Following its success, Terrence Malick took its lessons to heart and expanded upon its methodology to break free far more from the grounds of traditional American film production. Badlands wasn’t a blockbuster like Bonnie and Clyde or Easy Rider, but with its small production costs and high artistic merit it immediately put him up there as one of the directors to watch in the still-burgeoning New American Cinema. Paramount’s president Barry Diller in particular took a liking to Badlands and made a deal with Bert Schneider, no longer working with Bob Rafaelson since the dissolution of BBS, for the creation of Malick’s next picture.
Originally titled Stay Hungry (abandoned when Rafaelson took that title for his own film), the movie was to take place almost entirely within a Texas corn plantation in the 1910s. John Travolta was hoped for as a lead but instead it ended up with Richard Gere and a tighter budget, as production was shifted later and later. A combination of delays and the impossibility of working with cinematographer Nestor Alemendros in the United States (due to union rules) moved it into Alberta, Canada and in the fall of 1976 it began its nine week production.
Badlands is a plot-based movie, and while it obviously deviates in many ways from a traditional Hollywood story, it still has an easily recognizable story structure. It’s a movie with murders at its center and its focus is on making sense of them and the characters who committed them. In contrast, Days of Heaven is little about its plot, to the point that its story is de-emphasized so much than many of its key events and motivations are elided entirely.. In many sequences the main action is actually far away from the camera and voice tracks aren’t dubbed in so it’s impossible to know what characters are saying, thus making its story even more oblique. This also makes it much more generic, and one point the movie makes is that the specificities of its melodrama aren’t as important as the world around it.
At its center Days of Heaven features a simple love triangle that could come straight out of a Douglas Sirk movie, and it’s likely that’s one reason Malick’s new title for the film features “heaven.” A farm owner falls in love with one of his workers, but in order for her to stay and marry him he has to take in her “brother” and younger sister. But it turns out the brother is in fact her lover, and when found out the farm owner attempts to kill him and during the fight dies. They’re both hunted down and he’s in turn killed. In an epilogue following this we learn that the wife has inherited the farm owner’s wealth and her “sister” runs away from an attempt at giving her a school education.
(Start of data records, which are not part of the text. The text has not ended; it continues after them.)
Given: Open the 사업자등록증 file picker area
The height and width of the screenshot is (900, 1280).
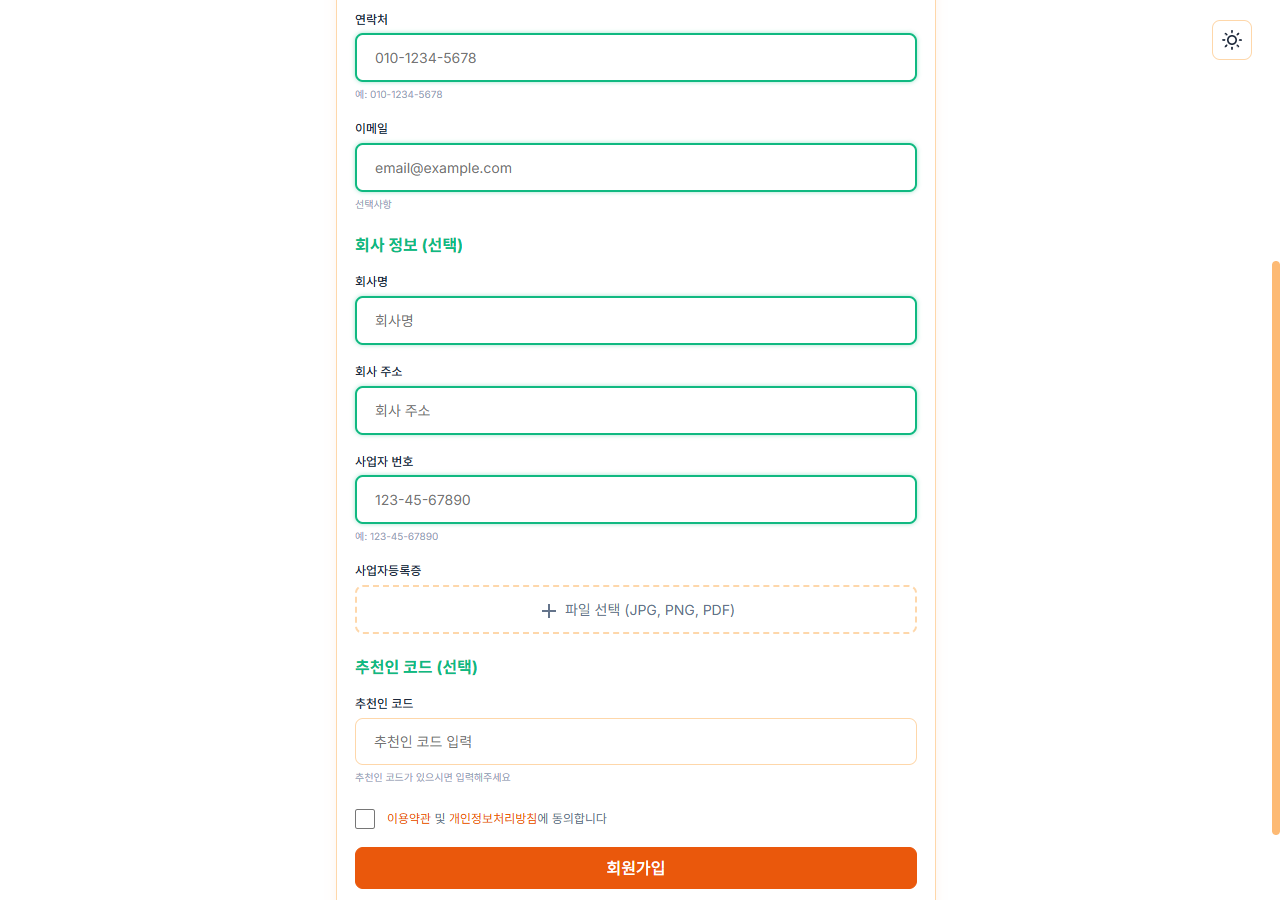Looking at the screenshot, I should click(x=636, y=609).
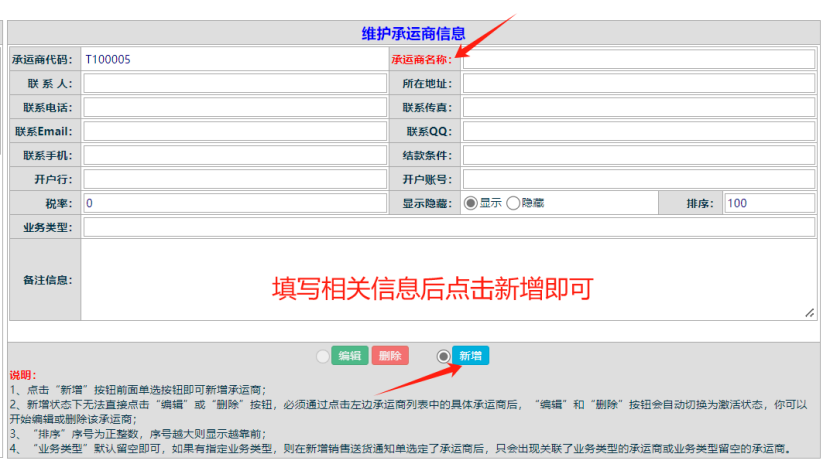Click the 业务类型 input field

click(x=449, y=227)
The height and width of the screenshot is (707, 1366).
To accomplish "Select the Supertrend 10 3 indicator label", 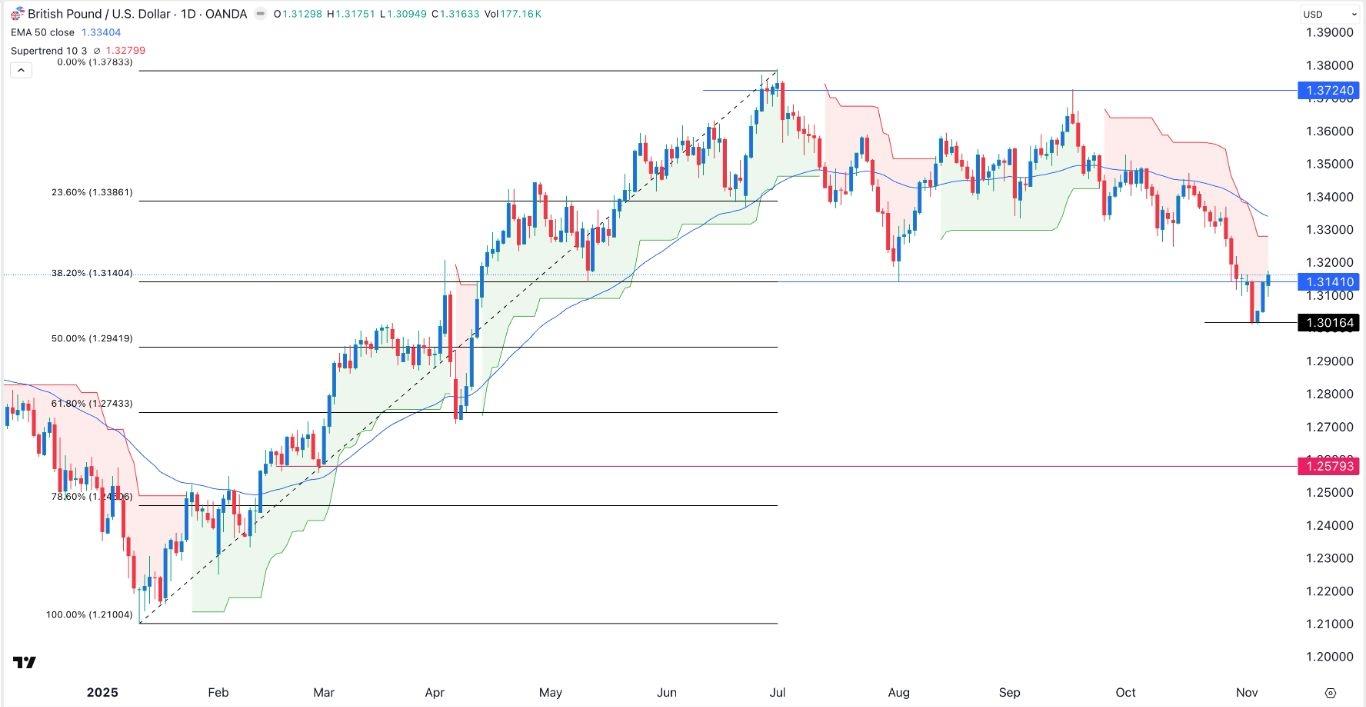I will tap(45, 49).
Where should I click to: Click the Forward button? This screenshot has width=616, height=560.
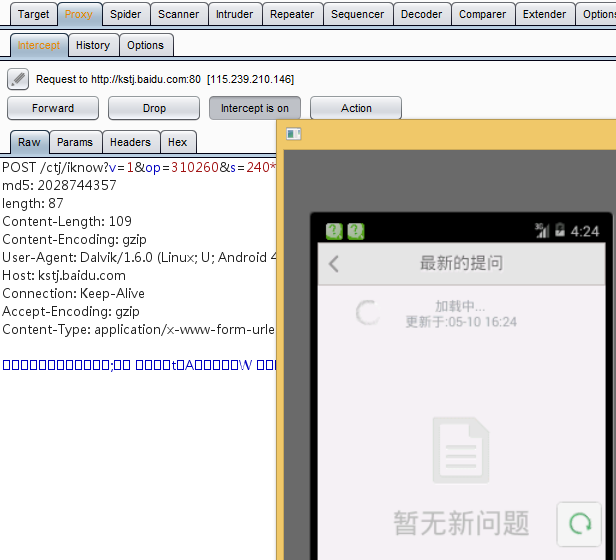(x=53, y=108)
The basic story of Days of Heaven, while not irrelevant, isn’t particularly special. There isn’t a deep, driving need to understand these characters like there was in Badlands, meaning that anyone watching the movie for traditional reasons may likely end up disappointed.
Instead of a story and characters, the pleasures of Days of Heaven are twofold, purely audio and visual. One of the most immediately noticeable aspects of the film is its stunning cinematography. Following the tradition of the French New Wave and other independent American pictures from the ‘70s, director of photography Nestor Almendros rejected artificial lighting as much as he felt he could and the result is a picture that feels like nothing else from the period. Even when he left, Haskell Wexler and an unknown third cinematographer (likely Jacob Brackman) kept the picture’s style consistent and it’s impossible to tell who shot what, even down to the second unit photography.